If the opinion polls turn out to be correct, the French election will mark a turning point in the euro zone crisis. It is not just because the new president will be committed to leading the nation in the opposite direction to every other developed country, increasing government spending, reducing the pension age and the working week, raising the minimum wage by more than inflation and introducing a 75 percent tax rate, all of which are bound to threaten France’s creditworthiness which is already so low that it is paying nearly 3 percent to borrow compared to Germany’s 1.75 percent rate. More important in my view is what a Socialist victory will mean for the balance of power inside the euro zone.
The crisis has cruelly exposed the split in the euro zone between the parsimonious North and the spendthrift South, with France under President Sarkozy uneasily straddling the divide. There is a long history to this situation. Back in 1992, when the Maastricht Treaty was originally negotiated, France refused at the last moment to sign the Stability Pact until it was rechristened the Growth and Stability Pact, making the rift with Germany public to anyone who cared to pay attention and clearly pointing the way forward to the current mess. The only real surprise is that it has taken as long as twenty years to reach this point.

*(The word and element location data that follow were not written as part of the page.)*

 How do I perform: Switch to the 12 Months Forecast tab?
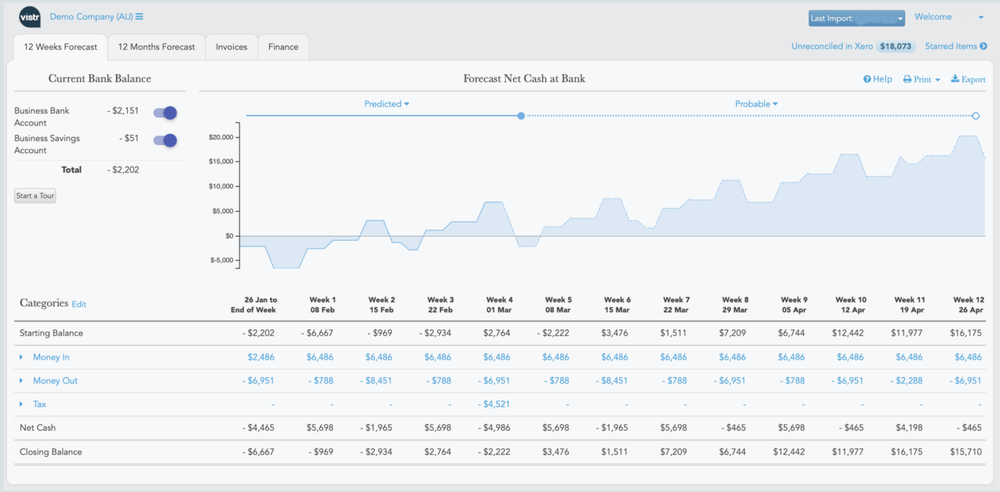156,47
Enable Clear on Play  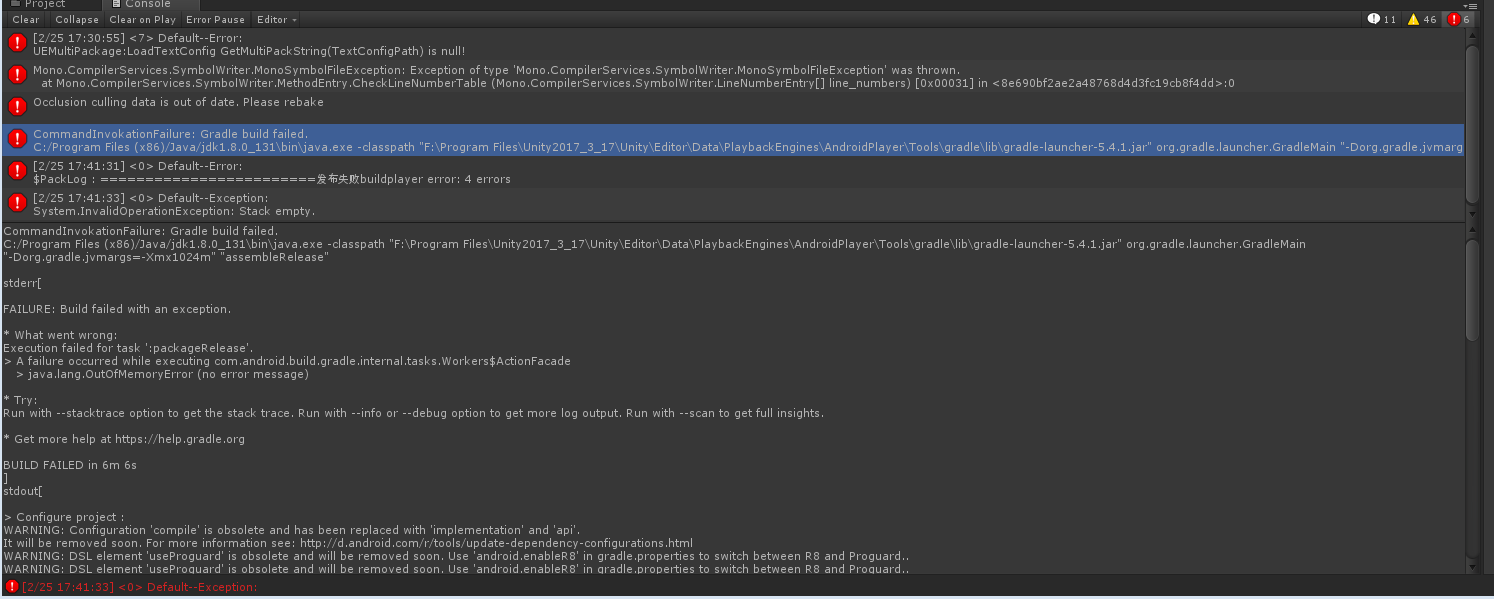point(142,19)
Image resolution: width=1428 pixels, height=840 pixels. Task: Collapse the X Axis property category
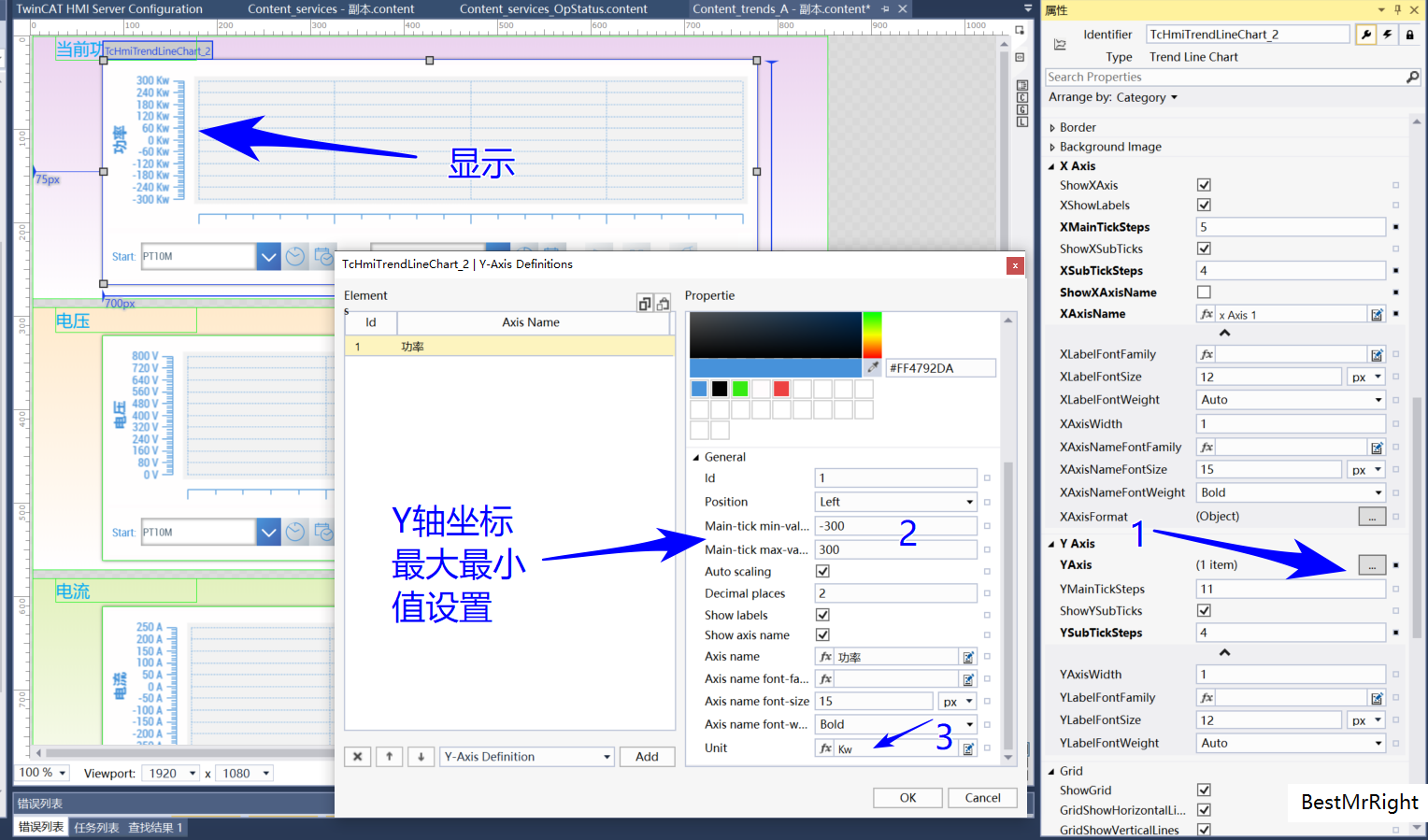[x=1052, y=165]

An election victory for Francoise Hollande will mark the end of France’s balancing act. It will have given up its increasingly desperate effort to keep abreast of Germany at the heart of Europe, and definitively signed up to ClubMed, a shift which will be fatally destabilising for the euro zone as a whole. Quite simply, the Northern bloc of Germany, Netherlands, Finland and Austria will be outgunned by opposition from the other thirteen member countries.
As ever, the politics are just as important as the economics. German reluctance to carry the burden of financing ClubMed is matched by the unwillingness of the Southern European countries to accept externally-imposed constraints on their fiscal policy. In fact, only a few weeks ago, the always-unrealistic hopes of fiscal integration were killed off by the new Spanish Government as cleanly as a matador finishing off a bull – the preceding administration’s agreement to a deficit target of 5.3 percent of GDP was unilaterally raised to 5.8 percent, leaving the other European leaders spluttering in impotent rage. But even without Spain’s mutiny, can anyone now imagine France accepting a fiscal constraint which would be seen as a German diktat? Is Paris really going to become Athens-on-Seine?
So far, the ECB has bribed the markets not to precipitate a crisis, but this strategy may now be unravelling, because the liquidity it has so liberally supplied to keep Europe’s banks afloat seems to be encouraging those in ClubMed to load up on “safe” German debt, thereby increasing the yield gap between North and South and making the situation worse, not better.
Where will it all end?
In the media, in academia and in forums like the recent Institute of Economic Affairs Conference on the Future of the euro, I see a welter of comment predicting everything from euro zone meltdown to salvation-through-integration and all stages in between. None of these opinions nor the tide of events in the markets have shaken my conviction that the most likely outcome remains competitive devaluation and all-round inflation. The euro zone can easily be “saved”, by the simple expedient of printing as many euros as needed to recapitalise the banks and the bankrupt sovereigns – and keeping on doing it, as long as the euro zone governments keep overspending. In the short term, money creation will provide the necessary liquidity to keep the euro going, and in the medium-to-long run the inflation it generates will reduce the debt burden to manageable proportions.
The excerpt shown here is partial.